Sur le thème de l’agriculture et du libre-échange, la commission d’enquête visant à établir les pertes de la souveraineté alimentaire en France a organisé une table-ronde le 27 mars 2024 à l’Assemblée nationale. « Il est illusoire de penser que l’on pourrait sortir l’ensemble de l’agriculture des négociations commerciales », estime Anne-Célia Disdier, professeure à l’École d’économie de Paris et directrice de recherche à l’Inrae, face à des élus qui proposent de pratiquer une « exception agriculturelle », afin que l’agriculture soit considérée comme un secteur spécifique protégé des règles du commerce international.
« L’exportation permet d’améliorer la valeur ajoutée perçue par les agriculteurs »
« Si nous souhaitons réduire nos importations, en taxant les produits étrangers, et en produisant nous-mêmes, il faudra s’attendre à une forte hausse des prix des produits alimentaires. Se posent dès lors les questions de l’acceptabilité de cette hausse de prix par les consommateurs, et leur capacité à y faire face », affirme Anne-Célia Disdier.
Le système alimentaire français est dépendant à la fois d’importations et d’exportations. « Beaucoup des filières françaises voient leur bonne santé économique dépendre de leur capacité à exporter, d’accéder à des marchés tiers », explique Muriel Lacoue-Labarthe, directrice générale adjointe de la direction générale du Trésor.

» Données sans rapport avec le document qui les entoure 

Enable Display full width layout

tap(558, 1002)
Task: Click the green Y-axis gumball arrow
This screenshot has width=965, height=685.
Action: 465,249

Si l’excédent commercial agricole et agroalimentaire varie chaque année entre 6 et 10 milliards d’euros, il se réalise « essentiellement avec les pays tiers, alors qu’il est plutôt en déficit avec les pays européens. »
Autre fait notable, la signature d’un accord bilatéral donne lieu à une relation commerciale privilégiée, qui permet de mieux se positionner sur les marchés tiers vis-à-vis de la concurrence internationale, et de valoriser les produits sous indication géographique. « De façon générale, l’exportation permet d’améliorer la valeur ajoutée perçue par les agriculteurs et l’industrie agroalimentaire », explique la directrice générale adjointe du Trésor.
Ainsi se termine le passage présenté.